Selective Exploration Methods for Experience Transfer in Reinforcement Learning

Mr Akshay Narayan
Dr Leong Tze Yun, Professor (Practice), School of Computing

  13 Jan 2020 Monday, 03:00 PM to 04:30 PM

 Executive Classroom, COM2-04-02


Transfer learning' reusing previously learned knowledge, can speed up learning in many reinforcement learning tasks. In this work, we propose a new selective exploration framework (SEF) for experience transfer to solve problems that require fast responses adapted from incomplete, prior knowledge. We consider the setting where the source and target tasks share similar objectives but differ in the transition dynamics, e.g., for a robotic agent operating in similar but challenging environments, such as care homes and hospital wards.

In this dissertation, we focus on policies as the source of experience for transfer. Policy reuse is effected by identifying the sub-spaces that are different in the target environment, where the source knowledge is insufficient. We present the selective exploration and policy transfer (SEAPoT) algorithm that is an instantiation of the selective exploration framework. We describe methods to construct sub-spaces for local exploration and a strategy that selectively and efficiently explores the target task. We define a task similarity metric based on the Jensen-Shannon distance between the tasks' transition-probability distributions. We demonstrate the flexibility of the proposed framework by incorporating different exploration mechanisms for learning. We demonstrate the efficacy of SEAPoT in large experiments, real-world scenarios modeled using Minecraft and discrete grid world environments as test-beds, and empirically show that our method performs better in terms of jump-starts and cumulative average rewards, as compared to the state-of-the-art policy reuse methods.

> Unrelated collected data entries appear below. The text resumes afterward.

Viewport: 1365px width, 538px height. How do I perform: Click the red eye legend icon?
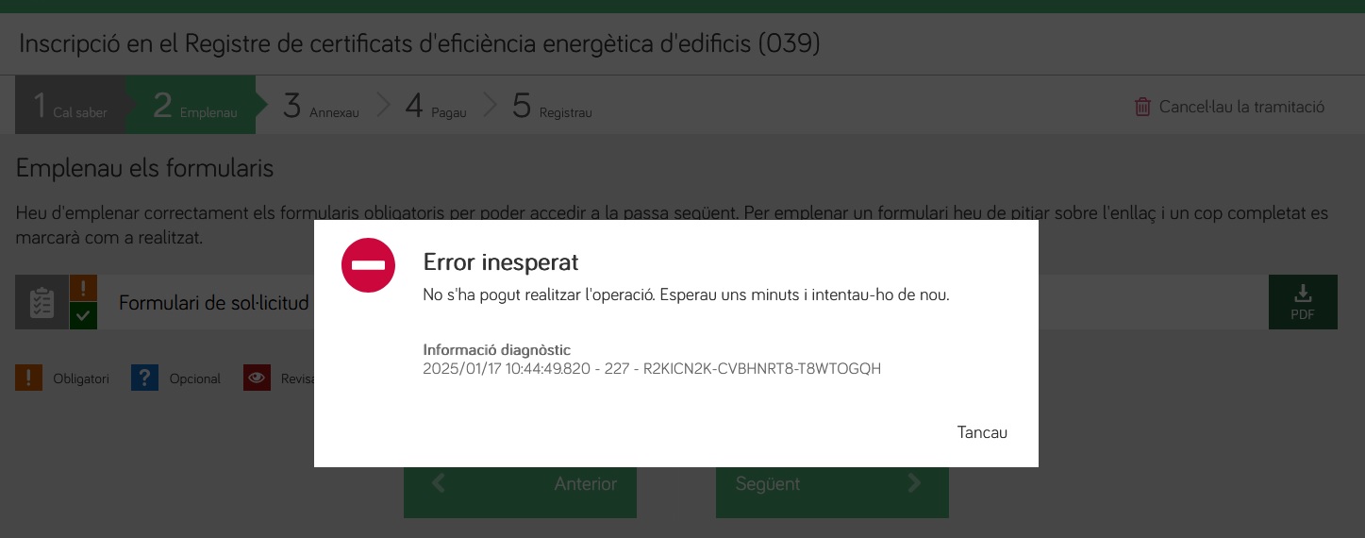[x=257, y=378]
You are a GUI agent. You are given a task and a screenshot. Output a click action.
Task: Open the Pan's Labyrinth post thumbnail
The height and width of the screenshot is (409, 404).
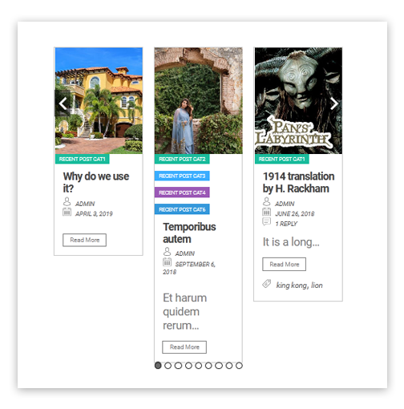pyautogui.click(x=298, y=101)
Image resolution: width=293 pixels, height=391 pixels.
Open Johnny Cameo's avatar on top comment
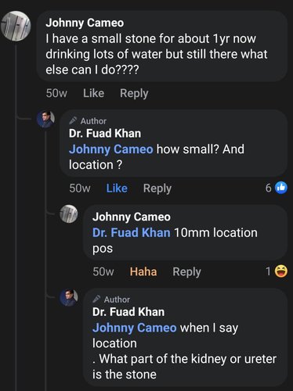[x=16, y=26]
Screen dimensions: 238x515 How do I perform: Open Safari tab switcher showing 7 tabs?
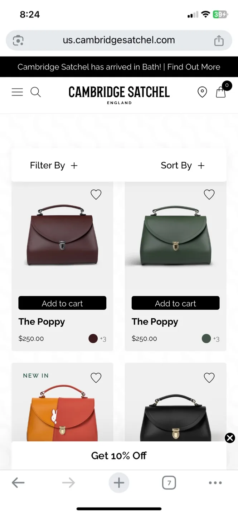tap(169, 482)
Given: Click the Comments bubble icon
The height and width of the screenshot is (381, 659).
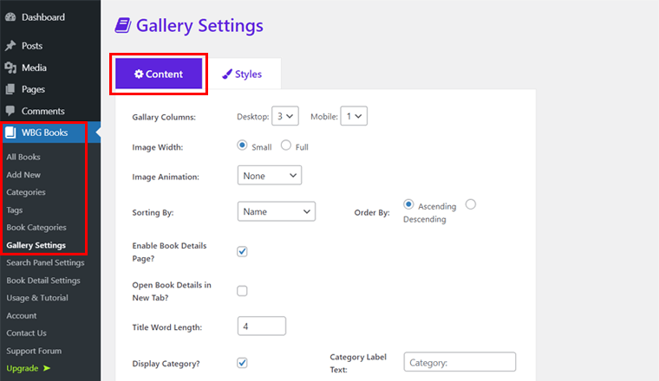Looking at the screenshot, I should tap(10, 111).
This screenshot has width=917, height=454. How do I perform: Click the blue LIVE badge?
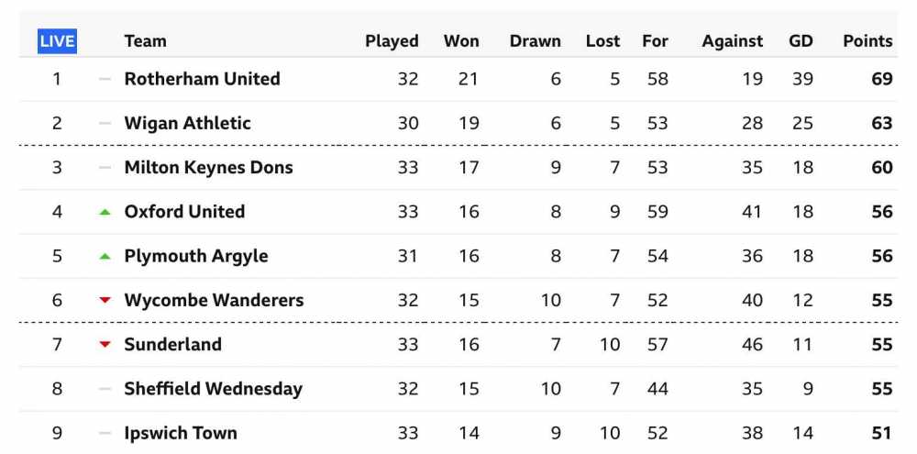coord(57,41)
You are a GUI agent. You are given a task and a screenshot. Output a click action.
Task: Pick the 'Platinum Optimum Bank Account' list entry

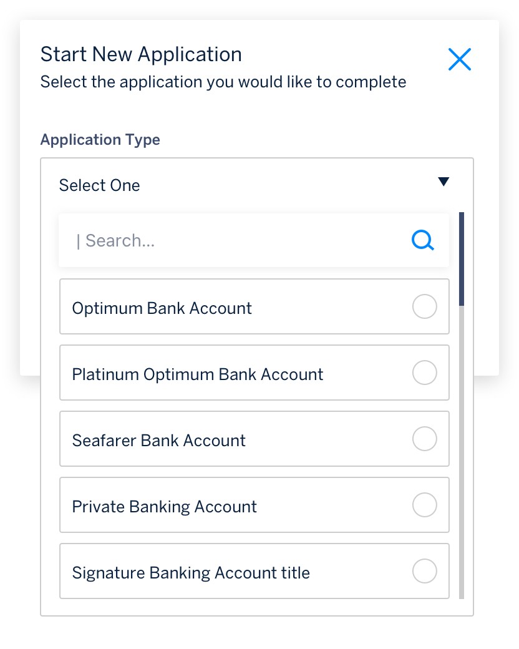coord(198,374)
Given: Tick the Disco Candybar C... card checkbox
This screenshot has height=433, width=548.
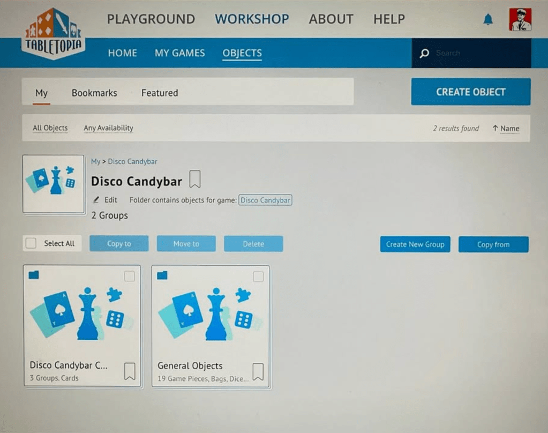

Further, we introduce the partial policy generation (PPG) algorithm. PPG builds on the concept of motif discovery in gene sequencing and computational biology. We show that using sub-goal information and clustering the input strings based on sub-goal results in an efficient set of partial policies that the agent can reuse in the target task. PPG is beneficial in scenarios where the entire policy reuse may not be effective.

Finally, we showcase the effectiveness of the algorithms in various discrete environments that clearly reflect real-world tasks, each highlighting some key aspects of the algorithm.